Ей кажется, что о том, как жили в блокадном Ленинграде, не знали за его пределами, или знали «официальную», лживую версию, особенно за границей, и голодные, осажденные люди – «люди без воды и отлива, обстреливаемые днем осколочными снарядами и ночью бомбардируемые с воздуха» – погибали в безвестности (XVII: 129, 15).
Она замечает, что пропаганда создала фиктивный мир, на имеющий отношения к реальному опыту: «Жизнь ужасна. Она полна мук, она состоит во всей своей общественной сути из одних фикций» (XVII: 133, 33).
Между тем страшный блокадный быт (как Фрейденберг не раз замечала) превратился в норму. «Жизнь шла нормально в своем унизительном паденьи» (XVIII: 157, 87). Идея нормализации страшного в быту заключала в себе важный политический вывод.
И вот среди «этого балагана» она переживает «редкие, но высокие часы наедине со своей наукой»; она думает и пишет (XVII: 133, 33). Однажды ночью (25 февраля 1943 года), после очередной ссоры с матерью, она размышляет о проблеме формы и содержания:
Проблема формы и содержания есть проблема жизни и судьбы, небытия и божества, космоса в физическом и духовном началах. Живя и страдая, научно работая над текстами и книгами, я вынашивала только один этот страстный вопрос, обращенный к безмолвному универсуму (XVI: 122, 17).
В этом контексте Фрейденберг сформулировала процитированный выше жизненный принцип: «я никогда не могла ставить перегородок между научной теорией и непосредственным восприятием жизни» (XVI: 122, 17).

Предоставленные данные

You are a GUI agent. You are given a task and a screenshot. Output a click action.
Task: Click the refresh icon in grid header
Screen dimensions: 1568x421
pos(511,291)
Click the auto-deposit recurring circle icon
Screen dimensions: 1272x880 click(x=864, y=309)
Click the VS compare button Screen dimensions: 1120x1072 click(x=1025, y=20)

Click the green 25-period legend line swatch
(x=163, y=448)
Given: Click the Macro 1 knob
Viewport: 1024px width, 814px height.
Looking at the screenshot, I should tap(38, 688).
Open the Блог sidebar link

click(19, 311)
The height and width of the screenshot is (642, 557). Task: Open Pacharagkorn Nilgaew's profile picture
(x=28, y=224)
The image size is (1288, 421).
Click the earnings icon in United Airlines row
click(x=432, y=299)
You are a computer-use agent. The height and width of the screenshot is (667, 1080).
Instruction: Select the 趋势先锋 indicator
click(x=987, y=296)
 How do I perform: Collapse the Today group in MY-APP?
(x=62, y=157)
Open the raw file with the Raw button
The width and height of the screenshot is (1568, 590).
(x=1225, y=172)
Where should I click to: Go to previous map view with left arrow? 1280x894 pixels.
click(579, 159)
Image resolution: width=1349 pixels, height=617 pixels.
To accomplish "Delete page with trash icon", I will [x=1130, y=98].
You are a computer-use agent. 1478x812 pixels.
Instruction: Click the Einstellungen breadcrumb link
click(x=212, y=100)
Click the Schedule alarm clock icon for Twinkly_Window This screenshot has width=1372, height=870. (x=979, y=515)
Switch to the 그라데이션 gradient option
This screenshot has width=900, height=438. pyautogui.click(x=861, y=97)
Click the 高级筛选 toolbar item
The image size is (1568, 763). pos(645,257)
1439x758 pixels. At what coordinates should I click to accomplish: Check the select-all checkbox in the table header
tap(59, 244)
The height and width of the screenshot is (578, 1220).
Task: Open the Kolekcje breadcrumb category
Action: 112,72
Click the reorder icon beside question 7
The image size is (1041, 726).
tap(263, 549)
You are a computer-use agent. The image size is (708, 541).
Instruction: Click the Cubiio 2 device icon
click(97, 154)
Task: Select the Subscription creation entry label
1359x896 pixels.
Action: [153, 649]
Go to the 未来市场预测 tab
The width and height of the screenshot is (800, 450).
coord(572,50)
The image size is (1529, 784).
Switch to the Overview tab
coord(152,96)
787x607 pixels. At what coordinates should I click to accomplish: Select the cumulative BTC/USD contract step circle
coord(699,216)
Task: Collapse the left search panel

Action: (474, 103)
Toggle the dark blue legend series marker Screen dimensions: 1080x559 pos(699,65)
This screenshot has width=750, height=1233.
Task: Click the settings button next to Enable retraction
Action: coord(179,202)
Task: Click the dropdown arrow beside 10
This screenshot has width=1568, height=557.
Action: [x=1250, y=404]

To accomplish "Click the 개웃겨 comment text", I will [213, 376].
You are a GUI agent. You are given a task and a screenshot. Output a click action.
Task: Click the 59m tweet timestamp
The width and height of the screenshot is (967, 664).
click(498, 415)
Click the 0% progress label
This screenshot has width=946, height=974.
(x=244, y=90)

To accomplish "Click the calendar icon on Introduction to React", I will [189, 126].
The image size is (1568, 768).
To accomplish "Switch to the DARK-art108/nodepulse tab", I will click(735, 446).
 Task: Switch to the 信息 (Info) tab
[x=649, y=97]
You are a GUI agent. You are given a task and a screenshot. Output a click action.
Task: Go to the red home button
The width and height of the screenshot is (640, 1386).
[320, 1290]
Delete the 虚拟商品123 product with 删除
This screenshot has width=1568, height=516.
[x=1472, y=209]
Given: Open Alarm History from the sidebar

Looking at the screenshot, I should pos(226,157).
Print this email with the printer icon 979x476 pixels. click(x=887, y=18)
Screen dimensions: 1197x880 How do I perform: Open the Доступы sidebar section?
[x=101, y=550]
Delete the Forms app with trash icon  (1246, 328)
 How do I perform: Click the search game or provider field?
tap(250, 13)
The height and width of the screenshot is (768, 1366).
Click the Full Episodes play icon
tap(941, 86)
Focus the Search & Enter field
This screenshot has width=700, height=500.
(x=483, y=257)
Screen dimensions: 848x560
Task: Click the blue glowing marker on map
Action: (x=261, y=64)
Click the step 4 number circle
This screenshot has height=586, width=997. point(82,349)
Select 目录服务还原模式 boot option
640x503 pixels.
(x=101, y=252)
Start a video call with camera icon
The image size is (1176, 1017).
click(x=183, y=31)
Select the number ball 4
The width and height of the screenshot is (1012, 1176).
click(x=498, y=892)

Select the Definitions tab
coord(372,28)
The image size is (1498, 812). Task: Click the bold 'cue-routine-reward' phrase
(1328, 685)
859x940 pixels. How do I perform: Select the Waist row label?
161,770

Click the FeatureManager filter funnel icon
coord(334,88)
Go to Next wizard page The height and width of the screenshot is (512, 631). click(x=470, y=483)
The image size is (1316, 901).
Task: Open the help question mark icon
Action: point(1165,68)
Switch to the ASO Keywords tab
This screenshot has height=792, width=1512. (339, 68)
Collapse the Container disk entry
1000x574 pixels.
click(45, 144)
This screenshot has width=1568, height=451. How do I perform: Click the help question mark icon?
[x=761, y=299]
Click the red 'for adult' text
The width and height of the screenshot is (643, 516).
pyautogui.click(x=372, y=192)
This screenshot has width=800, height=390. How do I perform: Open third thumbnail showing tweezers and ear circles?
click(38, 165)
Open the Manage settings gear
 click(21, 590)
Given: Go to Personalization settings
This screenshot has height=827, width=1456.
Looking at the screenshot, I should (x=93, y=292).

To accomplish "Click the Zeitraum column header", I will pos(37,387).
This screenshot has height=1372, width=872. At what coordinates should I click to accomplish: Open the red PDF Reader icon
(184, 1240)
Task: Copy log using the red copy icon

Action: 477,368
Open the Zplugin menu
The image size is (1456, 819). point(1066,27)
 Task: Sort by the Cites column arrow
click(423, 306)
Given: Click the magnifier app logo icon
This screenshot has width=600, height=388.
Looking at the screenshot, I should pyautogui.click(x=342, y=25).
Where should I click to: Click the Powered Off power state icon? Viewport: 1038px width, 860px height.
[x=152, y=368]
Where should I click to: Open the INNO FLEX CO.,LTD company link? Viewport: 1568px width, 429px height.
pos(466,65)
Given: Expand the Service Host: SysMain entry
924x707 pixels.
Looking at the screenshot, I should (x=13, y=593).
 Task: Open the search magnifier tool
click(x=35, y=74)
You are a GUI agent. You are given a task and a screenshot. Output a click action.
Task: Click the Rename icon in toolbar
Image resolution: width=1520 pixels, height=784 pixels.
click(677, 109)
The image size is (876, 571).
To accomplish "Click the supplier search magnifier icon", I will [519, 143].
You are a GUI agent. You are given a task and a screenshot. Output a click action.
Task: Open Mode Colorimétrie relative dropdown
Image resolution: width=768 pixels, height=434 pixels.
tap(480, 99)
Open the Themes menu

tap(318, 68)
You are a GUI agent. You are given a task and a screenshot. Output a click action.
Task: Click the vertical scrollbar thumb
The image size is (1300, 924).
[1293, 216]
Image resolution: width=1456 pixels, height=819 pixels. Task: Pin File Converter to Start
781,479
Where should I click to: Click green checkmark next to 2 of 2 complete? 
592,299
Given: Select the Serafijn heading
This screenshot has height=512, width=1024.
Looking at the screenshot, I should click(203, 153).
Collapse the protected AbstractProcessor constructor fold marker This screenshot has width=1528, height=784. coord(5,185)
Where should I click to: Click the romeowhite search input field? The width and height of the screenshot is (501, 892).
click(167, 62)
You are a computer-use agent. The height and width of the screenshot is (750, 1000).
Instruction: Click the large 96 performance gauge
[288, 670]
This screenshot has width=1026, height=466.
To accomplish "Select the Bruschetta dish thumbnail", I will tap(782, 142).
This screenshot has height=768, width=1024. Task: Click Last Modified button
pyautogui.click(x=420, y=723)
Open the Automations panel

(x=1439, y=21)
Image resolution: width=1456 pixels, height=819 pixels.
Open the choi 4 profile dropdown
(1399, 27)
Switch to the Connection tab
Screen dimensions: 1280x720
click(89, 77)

Задание 1
Какую дату ночи, когда Фрейденберг размышляла о проблеме формы и содержания, называет исходный текст?
Задание 2
Перескажите короче абзац исходного текста, начинающийся словами «Между тем страшный блокадный быт», сохранив его главные факты.
Задание 3
Определите, согласуются ли с исходным текстом утверждения (а), (б) и (в). Для каждого ответьте «да» или «нет» и точно процитируйте решающие слова текста.
(а) Фрейденберг пишет, что общественная жизнь состоит из одних фикций.
(б) Фрейденберг отделяла научную теорию от непосредственного восприятия жизни.
(в) Размышления о проблеме формы и содержания пришли к ней после ссоры с матерью.
Отвечайте, опираясь только на исходный текст.

Ответ 1
25 февраля 1943 года.

Ответ 2
Как не раз замечала Фрейденберг, страшный блокадный быт стал нормой: «Жизнь шла нормально в своем унизительном паденьи». Мысль о том, что страшное в быту становится нормой, вела к важному политическому выводу.

Ответ 3
(а) Да: «она состоит во всей своей общественной сути из одних фикций».
(б) Нет: «я никогда не могла ставить перегородок между научной теорией и непосредственным восприятием жизни».
(в) Да: «после очередной ссоры с матерью, она размышляет о проблеме формы и содержания».